La réponse positive de Me Lumeya à Emmanuel Ilunga

Pour avoir récupéré cette étendue de terre, Me Lumeya a favorablement répondu à la sollicitation du ministre des RD-Congolais de l’étranger, Emmanuel Ilunga, consistant en la mise à la disposition des fils et filles du pays revenus volontiers ou refoulés 5 mille hectares. Situé vers la commune de Maluku, cet espace, selon des sources au ministère des Affaires foncières, va servir à la construction d’un site destiné à ces RD-Congolais qui ont regagnés le pays pour divers motifs. «Le ministre Ilunga et les bénéficiaires ont vivement salué le geste du ministre Lumeya.
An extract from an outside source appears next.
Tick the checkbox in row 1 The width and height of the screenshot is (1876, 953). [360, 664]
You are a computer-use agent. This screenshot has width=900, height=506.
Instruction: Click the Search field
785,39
Des services de cadastre se sont déjà mis à l’œuvre pour découper le site», a-t-on appris de ces sources.

Les actions de Lumeya, nettement appréciées par l’opinion publique lors des sondages réalisés par des institutions spécialisées en la matière, sont loin de rencontrer l’assentiment des bourreaux du secteur foncier qui en ont fait leur vache à lait. Coincés par le nouvel ordre et la rigueur injectés dans ce secteur par Me Lumeya, ces bourreaux se sont livrés dans des campagnes de sape pour tenter vainement de discréditer l’un des rares patrons des Affaires foncières à avoir mobilisé plus de CDF 13 milliards en une année de règne.

«Ces gens reprochent au ministre d’avoir repris des concessions non mises en valeur ou insuffisamment mises en valeur qui pourtant ont contribué pour la mobilisation de ces fonds. Ils ignorent que le ministère des Affaires foncières a comme assignation l’application de la politique de l’Etat en matière d’affectation et de distribution des terres», a expliqué un agent du ministère des Affaire foncières. Et de préciser: «Partant de l’article 119 de la loi foncière,  l’Etat soumet les assujettis aux obligations d’occupation de terre et la mise en valeur dans un délai déterminé. Il est fait ainsi obligation au locataire de renouveler son contrat trois mois avant échéance et six mois pour les détenteurs des certificats pour concession ordinaire». Il a en plus signifié qu’à cet effet, des communiqués sont lancés à travers les médias, des campagnes de sensibilisation sont organisées.

 

Mise en garde contre les récalcitrants

A ceux qui ne se sont pas conformés aux dispositions de l’article 119, la reprise leur est appliquée conformément aux articles 94 et 119 de la loi foncière. «Il est toujours signifié à ceux qui ne se sont pas conformés qu’après mise en demeure d’un délai légal de 90 jours, le ministère des Affaires foncières procédera à la récupération des concessions pour la constitution de la réserve foncière de la République», a-t-il signifié dans l’optique de prévenir ceux qui se permettent de dénoncer urbi et orbi la dépossession illégale ou injuste de leur concession. «Au lieu de vilipender le ministre Lumeya qui se bat pour atteindre les assignations budgétaires fixées à son ministère par le gouvernement, en s’appuyant sur des textes légaux, les assujettis intouchables feraient mieux de se mettre en ordre avec l’Etat», a lancé cet agent. Il a fait comprendre que l’Etat peut faire prononcer, s’il y a lieu, la déchéance de l’emphytéote avec dommages intérêts pour défaut de payement de trois redevances annuelles consécutives ou même pour tout défaut de paiement si l’emphytéote tombe en faillite ou en déconfiture ; pour négligence grave dans l’exécution de la charge de mettre et entretenir le fonds en valeur ; et pour tout abus grave de jouissance.

A son avis, la loi foncière constitue un atout essentiel qui permet à l’administration foncière de mobiliser plus des recettes. «Les recettes ont connu un accroissement de 100%. Ces résultats, appréciés par la DGRAD en termes de maximisation des recettes, sont le fruit de la politique de tolérance zéro appliquée par Me Lumeya -Dhu-Maleghi qui, malheureusement, est la cible des attaques orchestrées par des racketteurs habitués à la fraude et au coulage des recettes de l’Etat», a regretté cet agent, convaincu que le patron du secteur foncier RD-congolais est loin d’abandonner cette lutte noble et qu’il fera appliquer la loi pour renflouer les caisses de la République.